Text for analysis:

Monthly Archives: September 2020

Forgotten Foods #8: The Grey Heron

When we think of the meat that was eaten at mediaeval feasts, we conjure up images of huge pieces of roast ox, venison or wild boar’s head. There was, in fact, a wide variety of meats, especially wild birds. One of these was the grey heron and its meat was regarded very highly, only fit to serve at the top tables of a banquet; the only other waterfowl with a higher status was the regal swan. According to the late, great Clarissa Dickson-Wright, heron tastes like swan too: “it was very fishy”, she tells us, “rather stringy and reminiscent of moorhen…” It’s quite odd to think they were eaten at all; they’re such a lanky things – all neck, legs and wings. There can’t be that much meat on one.

Grey Heron (RSBP)

So how does one prepare and cook a heron fit for a top table? If we look in Forme of Cury – the earliest cookbook in the English language, dating from around 1400 – and it tells us: “Cranes and herouns shul be armed with lardes of swyne, and eaten with ginger.” The “lardes of swyne” are strips of backfat or fatty bacon that are threaded through the meat so that as the lean meat cooks, the fat melts and bastes it. That’s all we get though.

Wynkyn de Worde (National Portrait Gallery)

We can glean more information from another book, The Boke of Keruynge or, The Book of Carving, which was written in 1513 by the splendidly named Wynkyn de Worde. He provides a long list of different animals, along with instructions on how to carve them for the table. Curiously, there are many words for carving – a specific word for each type of animal, so for a heron, you don’t just carve it, no, you “dysmembre” it:

“Dysmembre that heron.

Dataset extract:
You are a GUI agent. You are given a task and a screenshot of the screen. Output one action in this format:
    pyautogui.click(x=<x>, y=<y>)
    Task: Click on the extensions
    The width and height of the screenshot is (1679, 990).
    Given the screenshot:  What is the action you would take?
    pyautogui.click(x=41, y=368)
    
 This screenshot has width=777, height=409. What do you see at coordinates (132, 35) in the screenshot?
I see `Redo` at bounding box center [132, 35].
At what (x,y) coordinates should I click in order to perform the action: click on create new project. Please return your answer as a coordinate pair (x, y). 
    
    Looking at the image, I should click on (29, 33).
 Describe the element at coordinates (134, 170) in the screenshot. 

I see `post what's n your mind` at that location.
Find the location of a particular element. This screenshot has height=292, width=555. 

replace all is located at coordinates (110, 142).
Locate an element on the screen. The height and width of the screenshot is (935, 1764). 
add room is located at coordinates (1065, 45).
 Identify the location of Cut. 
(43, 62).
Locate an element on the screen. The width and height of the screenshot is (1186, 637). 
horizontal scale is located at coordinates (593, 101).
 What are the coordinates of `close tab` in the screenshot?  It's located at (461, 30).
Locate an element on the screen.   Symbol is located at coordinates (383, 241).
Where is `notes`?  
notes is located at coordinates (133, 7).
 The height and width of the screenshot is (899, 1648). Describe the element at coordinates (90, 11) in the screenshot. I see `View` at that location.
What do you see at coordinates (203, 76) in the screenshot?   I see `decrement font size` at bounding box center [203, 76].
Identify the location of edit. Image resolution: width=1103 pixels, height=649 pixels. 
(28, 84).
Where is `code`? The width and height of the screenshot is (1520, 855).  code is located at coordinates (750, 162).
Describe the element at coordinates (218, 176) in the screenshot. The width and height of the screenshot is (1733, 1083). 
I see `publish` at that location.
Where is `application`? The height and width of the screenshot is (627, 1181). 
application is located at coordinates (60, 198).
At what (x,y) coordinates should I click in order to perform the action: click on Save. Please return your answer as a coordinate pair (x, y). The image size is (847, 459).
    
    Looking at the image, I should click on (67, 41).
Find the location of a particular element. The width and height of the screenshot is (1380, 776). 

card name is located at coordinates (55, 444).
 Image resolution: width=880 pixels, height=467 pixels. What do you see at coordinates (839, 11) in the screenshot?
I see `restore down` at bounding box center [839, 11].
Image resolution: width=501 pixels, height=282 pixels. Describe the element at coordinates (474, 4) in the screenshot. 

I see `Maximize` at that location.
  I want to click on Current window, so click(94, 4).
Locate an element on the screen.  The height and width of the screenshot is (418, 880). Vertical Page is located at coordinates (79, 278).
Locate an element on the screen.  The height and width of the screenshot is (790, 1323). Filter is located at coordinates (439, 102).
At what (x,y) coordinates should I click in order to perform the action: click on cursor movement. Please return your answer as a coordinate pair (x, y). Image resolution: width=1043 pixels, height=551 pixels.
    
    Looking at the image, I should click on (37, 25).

Instructions:
[A] Could you give the grey heron text again from "When we think" up to and including "Grey Heron (RSBP)", replacing "moorhen" with "coot"?
[B] How does the text about eating grey herons go on? Write its next part, picking up right where it stops.

Task-by-task results:
[A]
When we think of the meat that was eaten at mediaeval feasts, we conjure up images of huge pieces of roast ox, venison or wild boar’s head. There was, in fact, a wide variety of meats, especially wild birds. One of these was the grey heron and its meat was regarded very highly, only fit to serve at the top tables of a banquet; the only other waterfowl with a higher status was the regal swan. According to the late, great Clarissa Dickson-Wright, heron tastes like swan too: “it was very fishy”, she tells us, “rather stringy and reminiscent of coot…” It’s quite odd to think they were eaten at all; they’re such a lanky things – all neck, legs and wings. There can’t be that much meat on one.

Grey Heron (RSBP)

[B]
Take an heron, and rayse his legges and his wynges as a crane, and sauce hym with vynegre, mustarde, poudre of ginger, and salte.”

(And to “Displaye” a crane, simply “unfolde his legges, and cut of his winges by the Joints.”)

So, we get am extra modicum of information: a piquant mustard sauce or glaze, but we still don’t know how it was cooked.

To get any detailed information, we need to go to 1660 and look at the classic tome The Accomplisht Cook by Robert May, and he had obviously read Mr de Worde’s book, because he uses the same words for carving:

“Dismember that Hern.

Take off both the legs, and lace it down to the breast with your knife on both sides, raise up the flesh, and take it clean off with the pinion; then stick the head in the breast, set the pinion on the contrary side of the carcase, and the leg on the other side, so that the bones ends may meet cross over the carcase, and the other wings cross over upon the top of the carcase.”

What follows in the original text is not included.